How Robust Is Your Programming Language?

This post originally appeared on the Software Carpentry website.

One of the biggest problems in teaching novices how to program is that most programming systems are not robust. A car can go quite a long distance on a slightly-flat tire, and people can live for years with just one kidney or half a liver, but get one character out of place in a program, and boof—it's game over. And spotting that one character can be very hard, particularly if you're a novice and are learning mostly through copy-paste-and-tweak.

Here's an example from a recent workshop. Learners had a bunch of data files that looked like this:

Date,Species,Count
2012-07-03,raccoon,3
2012-07-03,deer,1
2012-07-04,squirrel,5
2012-07-04,raccoon,1
2012-07-05,squirrel,7
2012-07-05,mouse,1

I'd shown them how to build a pipeline using cut and grep -v to extract the names of the animals that had been seen (and discard the title "Species"). Separately, I had also shown them how to use sort and uniq -c to count the number of distinct items in a list, and how to use a for loop to do something for each file in a set. Their capstone task was to put the three ideas together to count the number of distinct species in each data file separately.

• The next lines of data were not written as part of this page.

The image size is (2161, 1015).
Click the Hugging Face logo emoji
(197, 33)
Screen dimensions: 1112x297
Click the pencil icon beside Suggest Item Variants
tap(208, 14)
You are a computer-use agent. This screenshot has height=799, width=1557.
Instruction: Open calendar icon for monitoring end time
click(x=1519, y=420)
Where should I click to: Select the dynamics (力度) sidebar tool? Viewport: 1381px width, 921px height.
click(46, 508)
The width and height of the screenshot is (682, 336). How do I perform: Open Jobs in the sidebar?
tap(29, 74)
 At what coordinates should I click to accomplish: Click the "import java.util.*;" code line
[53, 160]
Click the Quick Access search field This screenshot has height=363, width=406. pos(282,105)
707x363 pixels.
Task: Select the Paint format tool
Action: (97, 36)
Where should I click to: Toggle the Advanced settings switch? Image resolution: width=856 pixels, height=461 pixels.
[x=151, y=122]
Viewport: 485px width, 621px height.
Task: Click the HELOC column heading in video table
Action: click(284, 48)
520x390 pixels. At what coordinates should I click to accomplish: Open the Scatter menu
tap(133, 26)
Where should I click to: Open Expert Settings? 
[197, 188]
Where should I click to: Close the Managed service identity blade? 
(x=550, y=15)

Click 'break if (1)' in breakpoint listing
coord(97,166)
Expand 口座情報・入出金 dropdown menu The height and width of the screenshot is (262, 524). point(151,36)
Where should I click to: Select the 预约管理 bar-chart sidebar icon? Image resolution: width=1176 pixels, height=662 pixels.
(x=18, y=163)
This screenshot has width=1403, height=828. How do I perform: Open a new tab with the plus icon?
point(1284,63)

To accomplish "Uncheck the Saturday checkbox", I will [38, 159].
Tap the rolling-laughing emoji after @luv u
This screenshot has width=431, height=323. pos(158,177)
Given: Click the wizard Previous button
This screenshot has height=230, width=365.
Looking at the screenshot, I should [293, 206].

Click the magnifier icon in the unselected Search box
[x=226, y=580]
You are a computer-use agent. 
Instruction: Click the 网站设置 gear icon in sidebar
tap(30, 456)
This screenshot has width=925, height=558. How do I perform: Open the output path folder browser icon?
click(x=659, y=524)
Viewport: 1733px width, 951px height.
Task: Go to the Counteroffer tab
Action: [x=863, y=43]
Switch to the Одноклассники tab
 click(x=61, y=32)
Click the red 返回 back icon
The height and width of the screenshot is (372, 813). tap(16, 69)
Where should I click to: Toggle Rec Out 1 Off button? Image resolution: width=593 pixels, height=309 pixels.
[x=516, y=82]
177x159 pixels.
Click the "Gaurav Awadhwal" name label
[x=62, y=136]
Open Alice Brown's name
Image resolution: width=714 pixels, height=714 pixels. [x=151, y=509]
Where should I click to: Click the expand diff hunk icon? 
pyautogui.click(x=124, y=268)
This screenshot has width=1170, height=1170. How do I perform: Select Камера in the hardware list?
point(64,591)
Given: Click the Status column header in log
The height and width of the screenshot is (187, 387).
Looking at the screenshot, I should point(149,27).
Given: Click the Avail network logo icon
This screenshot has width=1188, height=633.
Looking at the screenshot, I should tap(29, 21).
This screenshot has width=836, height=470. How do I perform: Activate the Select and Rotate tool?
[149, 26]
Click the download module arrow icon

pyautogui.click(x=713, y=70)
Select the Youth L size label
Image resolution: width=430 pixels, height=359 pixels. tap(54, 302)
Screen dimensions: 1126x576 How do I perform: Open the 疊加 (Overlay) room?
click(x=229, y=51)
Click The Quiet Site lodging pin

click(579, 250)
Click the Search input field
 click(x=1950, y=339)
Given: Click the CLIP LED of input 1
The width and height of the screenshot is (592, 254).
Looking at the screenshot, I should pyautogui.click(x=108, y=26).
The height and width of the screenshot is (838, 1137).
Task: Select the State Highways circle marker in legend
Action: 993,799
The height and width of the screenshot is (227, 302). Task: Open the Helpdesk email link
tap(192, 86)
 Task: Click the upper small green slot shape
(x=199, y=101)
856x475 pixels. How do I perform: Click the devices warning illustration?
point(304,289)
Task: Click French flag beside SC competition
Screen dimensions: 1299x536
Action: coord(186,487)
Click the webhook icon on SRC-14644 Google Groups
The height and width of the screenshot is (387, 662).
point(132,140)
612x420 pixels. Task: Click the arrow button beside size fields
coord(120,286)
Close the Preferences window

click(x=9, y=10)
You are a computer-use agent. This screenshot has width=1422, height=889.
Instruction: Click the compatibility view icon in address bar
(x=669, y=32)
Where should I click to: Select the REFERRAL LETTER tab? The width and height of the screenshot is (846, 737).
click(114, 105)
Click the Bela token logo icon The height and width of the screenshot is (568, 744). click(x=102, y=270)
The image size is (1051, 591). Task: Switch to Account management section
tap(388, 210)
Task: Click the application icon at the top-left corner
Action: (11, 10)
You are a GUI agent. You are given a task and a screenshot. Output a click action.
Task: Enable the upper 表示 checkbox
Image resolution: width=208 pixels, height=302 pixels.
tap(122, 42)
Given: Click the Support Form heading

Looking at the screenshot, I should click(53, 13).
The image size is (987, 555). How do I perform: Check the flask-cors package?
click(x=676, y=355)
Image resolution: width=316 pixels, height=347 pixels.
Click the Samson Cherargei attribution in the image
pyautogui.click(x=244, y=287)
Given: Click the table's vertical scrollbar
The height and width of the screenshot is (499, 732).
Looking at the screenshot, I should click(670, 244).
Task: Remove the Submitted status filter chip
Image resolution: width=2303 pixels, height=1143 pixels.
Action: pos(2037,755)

Here's what one student wrote: can you spot the bug?

#!/bin/bash/
for filename in *.dat
do
    cut -d , -f 2 $filename | grep -v Species | sort | uniq -c
done

Give up? It's the trailing '/' on the '#!' line at the start: it makes /bin/bash/ look like a directory, which of course can't be used to execute a script. But that "of course" took me a minute to spot, and that was after the learner had spent (at a guess) five or ten minutes tweaking things in the body of the script.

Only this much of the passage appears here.